ERAFP, the French pension fund for civil servants, has awarded two mandates together worth Є1.2bn to manage US dollar-denominated socially responsible investment (SRI) credit bonds.

In November 2021, ERAFP launched a call for tenders and following the selection process, the scheme has awarded the active mandates to AXA Investment Managers and FundLogic, which will delegate financial management to Eaton Vance Management, the latter two entities both being subsidiaries of Morgan Stanley Investment Management.

Two stand-by mandates have also been awarded to Amundi and BlackRock. These will give ERAFP the option to activate them, notably with a view to spreading risk.

The portfolios will be invested mainly in USD-denominated bonds of issuers located in OECD countries, with the exception of bonds issued or guaranteed by a sovereign state or local authority, the scheme announced.

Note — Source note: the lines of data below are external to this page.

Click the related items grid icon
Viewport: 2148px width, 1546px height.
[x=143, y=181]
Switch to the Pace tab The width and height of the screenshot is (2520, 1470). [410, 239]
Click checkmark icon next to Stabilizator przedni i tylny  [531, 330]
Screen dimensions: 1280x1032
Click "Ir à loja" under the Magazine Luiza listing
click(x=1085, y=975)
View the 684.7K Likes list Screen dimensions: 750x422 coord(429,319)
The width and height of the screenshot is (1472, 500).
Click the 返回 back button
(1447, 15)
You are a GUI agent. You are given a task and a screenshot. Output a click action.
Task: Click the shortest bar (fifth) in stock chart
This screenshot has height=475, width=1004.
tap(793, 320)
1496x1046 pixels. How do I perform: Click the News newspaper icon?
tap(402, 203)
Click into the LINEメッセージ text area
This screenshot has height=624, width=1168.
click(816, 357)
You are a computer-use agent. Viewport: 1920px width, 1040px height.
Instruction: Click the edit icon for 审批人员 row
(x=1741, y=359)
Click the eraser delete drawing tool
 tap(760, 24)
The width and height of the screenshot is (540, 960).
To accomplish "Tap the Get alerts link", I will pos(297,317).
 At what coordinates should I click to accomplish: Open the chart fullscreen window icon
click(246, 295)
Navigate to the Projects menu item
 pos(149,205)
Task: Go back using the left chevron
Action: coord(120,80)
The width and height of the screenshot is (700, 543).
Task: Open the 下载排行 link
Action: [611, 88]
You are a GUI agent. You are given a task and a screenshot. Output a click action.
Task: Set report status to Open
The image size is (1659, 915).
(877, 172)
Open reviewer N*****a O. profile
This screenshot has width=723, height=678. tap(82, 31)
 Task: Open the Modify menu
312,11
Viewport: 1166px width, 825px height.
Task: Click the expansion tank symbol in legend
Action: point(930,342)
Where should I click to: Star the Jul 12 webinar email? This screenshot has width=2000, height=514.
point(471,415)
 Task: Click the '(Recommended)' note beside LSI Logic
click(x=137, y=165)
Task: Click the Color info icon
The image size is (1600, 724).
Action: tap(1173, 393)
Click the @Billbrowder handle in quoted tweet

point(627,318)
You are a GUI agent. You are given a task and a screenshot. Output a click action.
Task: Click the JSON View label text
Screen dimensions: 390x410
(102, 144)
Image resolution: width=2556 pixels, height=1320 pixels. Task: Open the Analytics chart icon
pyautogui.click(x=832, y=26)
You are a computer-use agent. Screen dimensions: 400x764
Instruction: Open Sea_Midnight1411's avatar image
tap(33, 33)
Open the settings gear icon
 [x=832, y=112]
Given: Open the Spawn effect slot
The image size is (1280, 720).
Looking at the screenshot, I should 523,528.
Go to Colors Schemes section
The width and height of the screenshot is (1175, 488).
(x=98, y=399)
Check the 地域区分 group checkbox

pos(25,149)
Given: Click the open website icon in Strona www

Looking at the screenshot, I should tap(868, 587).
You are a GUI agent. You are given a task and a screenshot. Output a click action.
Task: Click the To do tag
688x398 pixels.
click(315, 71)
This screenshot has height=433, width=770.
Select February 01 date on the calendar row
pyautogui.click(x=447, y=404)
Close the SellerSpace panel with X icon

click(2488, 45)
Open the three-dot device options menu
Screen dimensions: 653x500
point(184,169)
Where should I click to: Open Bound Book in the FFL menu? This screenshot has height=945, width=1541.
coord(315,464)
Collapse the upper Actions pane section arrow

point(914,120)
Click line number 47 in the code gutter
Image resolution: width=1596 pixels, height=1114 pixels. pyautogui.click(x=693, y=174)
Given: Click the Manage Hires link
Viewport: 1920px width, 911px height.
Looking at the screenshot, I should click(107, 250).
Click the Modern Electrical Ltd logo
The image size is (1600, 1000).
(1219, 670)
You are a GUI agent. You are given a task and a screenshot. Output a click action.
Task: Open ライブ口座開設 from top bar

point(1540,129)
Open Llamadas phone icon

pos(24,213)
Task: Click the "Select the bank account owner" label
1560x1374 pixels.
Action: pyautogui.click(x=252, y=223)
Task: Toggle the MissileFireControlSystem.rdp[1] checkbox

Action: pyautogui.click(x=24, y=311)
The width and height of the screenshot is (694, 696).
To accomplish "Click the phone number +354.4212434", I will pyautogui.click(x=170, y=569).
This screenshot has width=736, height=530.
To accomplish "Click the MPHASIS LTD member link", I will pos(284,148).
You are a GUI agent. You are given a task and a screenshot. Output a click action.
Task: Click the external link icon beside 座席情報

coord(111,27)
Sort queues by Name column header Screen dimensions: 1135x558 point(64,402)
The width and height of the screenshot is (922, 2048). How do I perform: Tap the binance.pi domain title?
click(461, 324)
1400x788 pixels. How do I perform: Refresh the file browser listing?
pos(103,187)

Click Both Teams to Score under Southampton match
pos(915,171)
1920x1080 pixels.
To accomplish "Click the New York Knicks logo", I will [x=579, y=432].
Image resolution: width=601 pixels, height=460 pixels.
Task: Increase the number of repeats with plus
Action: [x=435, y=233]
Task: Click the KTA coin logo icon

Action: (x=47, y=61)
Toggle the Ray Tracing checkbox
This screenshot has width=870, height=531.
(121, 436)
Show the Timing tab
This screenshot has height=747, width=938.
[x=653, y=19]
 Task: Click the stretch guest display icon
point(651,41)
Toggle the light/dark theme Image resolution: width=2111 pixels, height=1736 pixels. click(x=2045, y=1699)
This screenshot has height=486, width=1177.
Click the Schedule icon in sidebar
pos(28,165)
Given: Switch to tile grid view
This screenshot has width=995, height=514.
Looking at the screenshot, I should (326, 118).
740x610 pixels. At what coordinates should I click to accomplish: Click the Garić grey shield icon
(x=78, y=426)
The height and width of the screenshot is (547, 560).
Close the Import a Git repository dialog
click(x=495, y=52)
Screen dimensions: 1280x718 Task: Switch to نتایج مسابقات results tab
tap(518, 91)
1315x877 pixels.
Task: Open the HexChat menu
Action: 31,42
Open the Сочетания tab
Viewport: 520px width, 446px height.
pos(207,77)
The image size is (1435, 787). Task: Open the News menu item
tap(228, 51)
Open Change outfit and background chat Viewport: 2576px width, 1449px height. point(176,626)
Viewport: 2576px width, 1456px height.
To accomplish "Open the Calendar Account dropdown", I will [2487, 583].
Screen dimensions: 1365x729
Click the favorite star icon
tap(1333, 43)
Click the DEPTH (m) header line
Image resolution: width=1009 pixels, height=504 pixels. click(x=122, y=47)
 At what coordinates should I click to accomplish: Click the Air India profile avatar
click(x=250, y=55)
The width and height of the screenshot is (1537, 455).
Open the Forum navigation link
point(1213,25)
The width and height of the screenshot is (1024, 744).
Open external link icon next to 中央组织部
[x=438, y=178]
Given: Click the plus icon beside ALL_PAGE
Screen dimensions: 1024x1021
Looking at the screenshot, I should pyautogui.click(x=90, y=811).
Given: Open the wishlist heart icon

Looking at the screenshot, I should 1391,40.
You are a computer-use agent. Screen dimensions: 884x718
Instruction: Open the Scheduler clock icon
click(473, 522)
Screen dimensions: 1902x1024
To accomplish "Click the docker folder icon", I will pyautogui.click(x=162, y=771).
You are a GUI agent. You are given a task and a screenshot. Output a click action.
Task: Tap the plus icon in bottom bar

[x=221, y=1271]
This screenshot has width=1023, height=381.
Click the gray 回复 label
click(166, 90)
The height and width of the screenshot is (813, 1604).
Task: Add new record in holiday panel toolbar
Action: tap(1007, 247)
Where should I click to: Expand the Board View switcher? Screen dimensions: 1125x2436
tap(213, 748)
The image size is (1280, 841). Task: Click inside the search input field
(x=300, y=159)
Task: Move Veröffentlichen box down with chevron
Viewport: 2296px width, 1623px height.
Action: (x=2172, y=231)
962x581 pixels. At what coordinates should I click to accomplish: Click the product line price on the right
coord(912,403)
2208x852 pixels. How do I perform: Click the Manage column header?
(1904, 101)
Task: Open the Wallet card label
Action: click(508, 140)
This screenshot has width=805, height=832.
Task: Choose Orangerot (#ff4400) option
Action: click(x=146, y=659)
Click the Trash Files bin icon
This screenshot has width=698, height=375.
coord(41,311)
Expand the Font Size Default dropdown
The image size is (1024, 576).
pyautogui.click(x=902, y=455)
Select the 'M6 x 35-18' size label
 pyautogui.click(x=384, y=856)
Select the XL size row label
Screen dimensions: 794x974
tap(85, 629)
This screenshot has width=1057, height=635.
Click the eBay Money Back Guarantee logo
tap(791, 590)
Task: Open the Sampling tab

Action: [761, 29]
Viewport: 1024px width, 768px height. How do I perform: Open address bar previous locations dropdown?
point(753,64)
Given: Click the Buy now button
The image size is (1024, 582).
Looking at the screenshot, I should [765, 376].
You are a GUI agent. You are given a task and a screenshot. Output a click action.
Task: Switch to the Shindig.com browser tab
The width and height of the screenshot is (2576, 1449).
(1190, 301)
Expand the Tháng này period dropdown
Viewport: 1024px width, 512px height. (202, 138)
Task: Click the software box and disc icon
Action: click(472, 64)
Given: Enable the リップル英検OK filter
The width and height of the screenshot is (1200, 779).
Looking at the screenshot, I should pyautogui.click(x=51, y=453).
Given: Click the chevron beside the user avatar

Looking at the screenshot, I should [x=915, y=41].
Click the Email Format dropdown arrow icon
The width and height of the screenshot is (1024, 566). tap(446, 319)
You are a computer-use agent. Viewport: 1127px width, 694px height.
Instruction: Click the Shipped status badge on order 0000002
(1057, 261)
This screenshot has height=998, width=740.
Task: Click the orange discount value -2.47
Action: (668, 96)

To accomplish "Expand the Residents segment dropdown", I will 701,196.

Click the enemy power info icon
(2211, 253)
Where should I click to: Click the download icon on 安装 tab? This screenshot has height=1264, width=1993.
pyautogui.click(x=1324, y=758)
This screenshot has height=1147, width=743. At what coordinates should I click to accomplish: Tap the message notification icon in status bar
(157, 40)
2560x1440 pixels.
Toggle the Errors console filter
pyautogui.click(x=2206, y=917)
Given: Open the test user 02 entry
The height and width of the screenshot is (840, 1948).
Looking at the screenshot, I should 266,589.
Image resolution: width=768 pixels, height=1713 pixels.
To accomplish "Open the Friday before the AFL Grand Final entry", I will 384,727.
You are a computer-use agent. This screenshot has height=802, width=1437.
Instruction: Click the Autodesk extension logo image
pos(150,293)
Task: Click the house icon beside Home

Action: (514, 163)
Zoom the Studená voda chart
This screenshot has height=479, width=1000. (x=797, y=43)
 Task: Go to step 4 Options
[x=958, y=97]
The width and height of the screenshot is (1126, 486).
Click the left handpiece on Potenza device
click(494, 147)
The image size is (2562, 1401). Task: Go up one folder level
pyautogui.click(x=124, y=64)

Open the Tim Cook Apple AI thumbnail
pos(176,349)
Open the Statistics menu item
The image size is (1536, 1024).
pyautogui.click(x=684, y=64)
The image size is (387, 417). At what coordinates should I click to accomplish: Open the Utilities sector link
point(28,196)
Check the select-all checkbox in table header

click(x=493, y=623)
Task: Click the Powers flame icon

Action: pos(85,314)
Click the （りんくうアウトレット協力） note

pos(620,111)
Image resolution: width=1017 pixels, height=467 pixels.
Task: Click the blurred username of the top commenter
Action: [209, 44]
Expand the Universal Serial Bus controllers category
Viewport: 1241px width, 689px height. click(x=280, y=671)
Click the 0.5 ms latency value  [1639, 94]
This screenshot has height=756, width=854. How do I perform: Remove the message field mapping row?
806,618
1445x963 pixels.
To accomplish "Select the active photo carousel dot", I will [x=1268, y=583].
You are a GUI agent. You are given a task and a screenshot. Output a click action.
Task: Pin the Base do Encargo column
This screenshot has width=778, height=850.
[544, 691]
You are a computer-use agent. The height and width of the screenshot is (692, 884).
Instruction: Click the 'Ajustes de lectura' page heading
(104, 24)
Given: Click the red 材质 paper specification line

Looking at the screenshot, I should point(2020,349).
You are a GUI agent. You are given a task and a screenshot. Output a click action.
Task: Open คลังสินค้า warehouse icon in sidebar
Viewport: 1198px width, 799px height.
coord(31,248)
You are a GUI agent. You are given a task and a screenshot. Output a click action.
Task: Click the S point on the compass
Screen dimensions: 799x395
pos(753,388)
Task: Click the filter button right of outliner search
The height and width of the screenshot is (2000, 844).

Each asset manager will be responsible for building a portfolio on the basis of a fundamental analysis of each issuer and a technical analysis of the bonds, ensuring sector diversification and compliance with ERAFP’s SRI framework.

The selected managers must also make every effort to support ERAFP in implementing its commitments as part of the Net Zero Asset Owner Alliance (NZAOA), the fund added.

The mandates awarded are for an initial term of six years; ERAFP may renew the contracts for a period of two years, it said.

With almost €37bn in total assets wholly invested in accordance with a fully SRI approach, ERAFP has since its inception in 2005 sought to maximise returns on its financial asset portfolio in accordance with SRI principles.

As a signatory of the UN Principles for Responsible Investment, ERAFP adopted an SRI Charter in March 2006 hinging on five values: respect for the rule of law and human rights; social progress; social democracy; environment; and high standards of governance and transparency.

ERAFP is also one of the world’s largest public pension funds in terms of member numbers, with almost 4.5 million beneficiaries, 43,000 employers and nearly €2bn in annual contributions in 2020.

As a mandatory points-based pension scheme, it has been managing supplementary pension benefits for French civil servants in state-run bodies, local authorities and public hospitals since 1 January 2005.